4. Although Catholics in your country are few, they are anxious to be fully involved in social life, in building the nation and in the Muslim-Christian dialogue. I take this opportunity, through you, to greet warmly the Catholic community in Turkey. The Church's members have at heart to serve their country, to further friendly relations with all their compatriots and to take part in
I would like to express to you the Holy See's satisfaction with the relations established between the State University of Ankara and the Pontifical Gregorian University, as well as with the contacts made with the President of the Pontifical Council for Culture, in order to develop high level intellectual exchanges and to enable the Catholic universities to take part in the research that is being pursued in the country, as was the case with the symposia on the Turkish philosopher and mystic, Yunus Emre, and again, on the new situations in the world today, at the time of the centenary of the Encyclical Rerum novarum. The work of the religious communities in the health-care sector should also be mentioned; this is one of the many forms of human solidarity. Like their Muslim brothers and sisters, Turkish Catholics draw dynamism from their specific religious practice, vital to their faith, in the heart of living communities which gather regularly round their Pastors. It is to be hoped that a constant effort will be made to obtain more adequate juridical recognition for them, which respects religious freedom and the Catholic Church's specific mission.

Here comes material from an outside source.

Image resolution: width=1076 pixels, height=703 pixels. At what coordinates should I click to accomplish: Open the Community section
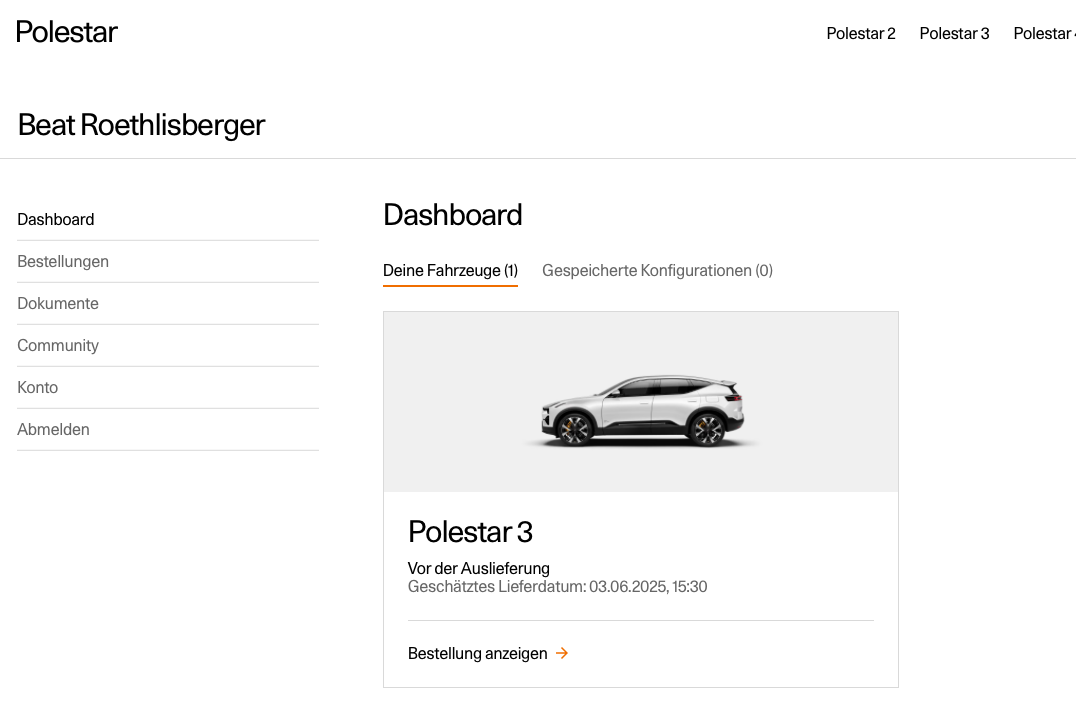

5. Since last March, your country has entered a new phase in the process leading to its total membership in the European Union. One cannot but rejoice at your Government's desire for full participation in the great Europe of nations and peoples, to set up the political and economic institutions that will improve the spiritual and material well-being of individuals and human communities. Because of its privileged position between the East and the West, Turkey has a pressing vocation in the heart of Europe to build bridges between the different cultures, to enable distinctive peoples to draw closer.
In its rich architectural heritage, particularly on the Anatolian plateau, Turkey has preserved part of the ancient culture of the Mediterranean Basin. Therefore the city in which you have just arrived will not be totally strange to you. Moreover, for Western European countries, the names of Antioch, Ephesus, Smyrna, Tarsus and Cappadocia are equally familiar and bind us to one another through history.
Especially for Christians, these are the landmarks of the faith and they call to mind figures who were famous for their intelligence, their culture and their deep spirituality.
6. I offer you my best wishes at the beginning of your mission. Be assured that you will always find in my co-workers an attentive welcome and ready understanding, in order to help you accomplish your work successfully.
I wholeheartedly invoke the Almighty's Blessings on Your Excellency, on the authorities and on the people of Turkey.
*L'Osservatore Romano. Weekly edition in English n. 29 p.7.